You are not making the expression I expected. You look begrudgingly pleased.
The whole thing has a kind of Jeff Koons–spectacle quality to it. Also, I’m pleased enough to have a second bite, which is something we didn’t expect. The combination of smooth pudding sweetness, booziness, and just-fried doughnut crunch is sort of ingenious. And let’s not forget the gold leaf. It’s mercifully tasteless, but it gets your attention.

[At this point, a few more bites are taken.]

I sort of like it, too, and I kind of hate myself for that.
Let’s state, for the record, that neither of us think that this bizarre dish is worth $100. However, it is, undeniably, a bit of a delicacy. Aside from the Koonsian-spectacle angle, this is intricately thought out for a stunt dish, and pretty well executed. It’s got great texture — not just the ube, but also the doughnut skin, the gelée, and even the gold leaf. It’s not really a doughnut in the classic sense. It’s more like a gold-leaf éclair, shaped like a bagel, and stuffed will all sorts of strange, exotic things.

Aren’t we getting a little carried away here?
Have another bite. Tell me you don’t enjoy that Cristal jelly mouthfeel?!

You’re getting drunk.
Well, I’m pleasantly surprised, although, like I said, for the record, I’m also glad it’s not my money. If they sold this without the gold leaf, say for ten bucks a pop, I’d buy it with my own money. You add the ribbon, and the nice box, and the gold leaf, and if you’re a Filipino high roller out on a bender late at night, drinking his Cristal, you wouldn’t be displeased with this pastry, even for 100 bucks.

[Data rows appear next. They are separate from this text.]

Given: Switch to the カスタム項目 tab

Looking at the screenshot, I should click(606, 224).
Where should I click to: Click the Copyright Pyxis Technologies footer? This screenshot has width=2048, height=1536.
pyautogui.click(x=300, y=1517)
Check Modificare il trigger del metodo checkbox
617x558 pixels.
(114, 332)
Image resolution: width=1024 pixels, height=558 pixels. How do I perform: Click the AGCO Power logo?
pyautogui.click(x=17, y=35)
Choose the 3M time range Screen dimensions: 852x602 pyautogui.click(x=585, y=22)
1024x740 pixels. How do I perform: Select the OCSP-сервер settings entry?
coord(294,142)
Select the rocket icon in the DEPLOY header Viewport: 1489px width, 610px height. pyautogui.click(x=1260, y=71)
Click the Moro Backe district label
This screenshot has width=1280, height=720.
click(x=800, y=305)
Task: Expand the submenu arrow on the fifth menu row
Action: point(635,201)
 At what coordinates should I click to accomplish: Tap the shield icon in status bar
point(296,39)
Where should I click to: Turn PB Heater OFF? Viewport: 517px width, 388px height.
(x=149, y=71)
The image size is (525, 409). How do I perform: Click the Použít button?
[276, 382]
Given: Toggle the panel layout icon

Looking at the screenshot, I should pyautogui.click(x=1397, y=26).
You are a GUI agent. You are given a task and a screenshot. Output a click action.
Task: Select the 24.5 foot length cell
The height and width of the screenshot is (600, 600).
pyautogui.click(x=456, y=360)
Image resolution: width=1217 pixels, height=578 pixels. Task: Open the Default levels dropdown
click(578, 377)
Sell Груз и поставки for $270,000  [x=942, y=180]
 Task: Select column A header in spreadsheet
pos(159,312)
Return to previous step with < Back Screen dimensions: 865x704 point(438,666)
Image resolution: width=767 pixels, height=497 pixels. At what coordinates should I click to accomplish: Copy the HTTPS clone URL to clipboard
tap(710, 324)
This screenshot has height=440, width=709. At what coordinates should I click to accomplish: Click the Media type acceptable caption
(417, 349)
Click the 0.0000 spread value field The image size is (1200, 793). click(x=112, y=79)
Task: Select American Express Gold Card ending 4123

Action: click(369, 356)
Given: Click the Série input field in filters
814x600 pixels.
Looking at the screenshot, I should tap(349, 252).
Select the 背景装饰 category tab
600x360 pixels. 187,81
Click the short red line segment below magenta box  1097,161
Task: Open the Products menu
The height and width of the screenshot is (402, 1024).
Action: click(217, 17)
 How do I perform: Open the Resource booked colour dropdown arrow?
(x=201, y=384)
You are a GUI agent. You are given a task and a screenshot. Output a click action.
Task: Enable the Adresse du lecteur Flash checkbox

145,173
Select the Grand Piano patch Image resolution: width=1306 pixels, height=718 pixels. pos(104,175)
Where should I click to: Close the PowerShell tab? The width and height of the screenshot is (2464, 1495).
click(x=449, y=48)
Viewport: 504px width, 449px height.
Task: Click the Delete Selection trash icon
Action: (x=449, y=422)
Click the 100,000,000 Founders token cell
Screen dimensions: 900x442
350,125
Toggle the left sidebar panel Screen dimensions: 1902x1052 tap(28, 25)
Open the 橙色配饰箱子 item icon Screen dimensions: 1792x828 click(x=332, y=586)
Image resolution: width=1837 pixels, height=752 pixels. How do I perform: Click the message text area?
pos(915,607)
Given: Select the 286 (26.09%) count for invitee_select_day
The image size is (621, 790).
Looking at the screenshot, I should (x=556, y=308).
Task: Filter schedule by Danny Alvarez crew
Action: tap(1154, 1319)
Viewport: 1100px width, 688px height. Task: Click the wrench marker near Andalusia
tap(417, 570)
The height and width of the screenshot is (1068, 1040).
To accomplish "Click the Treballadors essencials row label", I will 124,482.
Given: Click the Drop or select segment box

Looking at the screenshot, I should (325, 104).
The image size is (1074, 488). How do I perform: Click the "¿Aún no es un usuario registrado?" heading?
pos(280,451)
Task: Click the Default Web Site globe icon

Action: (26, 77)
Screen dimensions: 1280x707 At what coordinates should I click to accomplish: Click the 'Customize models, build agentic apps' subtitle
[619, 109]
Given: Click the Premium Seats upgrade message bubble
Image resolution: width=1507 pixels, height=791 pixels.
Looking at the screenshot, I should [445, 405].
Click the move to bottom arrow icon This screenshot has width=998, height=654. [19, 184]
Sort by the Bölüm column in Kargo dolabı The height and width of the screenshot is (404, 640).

I’m sort of taken aback. Give me another bite.

So, moment of truth: How many stars?
One star for ingenuity, one star for appearance, one star for taste, and one star for packaging. Minus one star for the ridiculous cost, and minus another for the ridiculous gold leaf. That’s two stars, which is a bit of a shock, since we both expected to end up in minus-star range. I wouldn’t suggest you rush out to Williamsburg to get one, but this is an interesting piece of food sculpture, in that wacky, Koonsian way.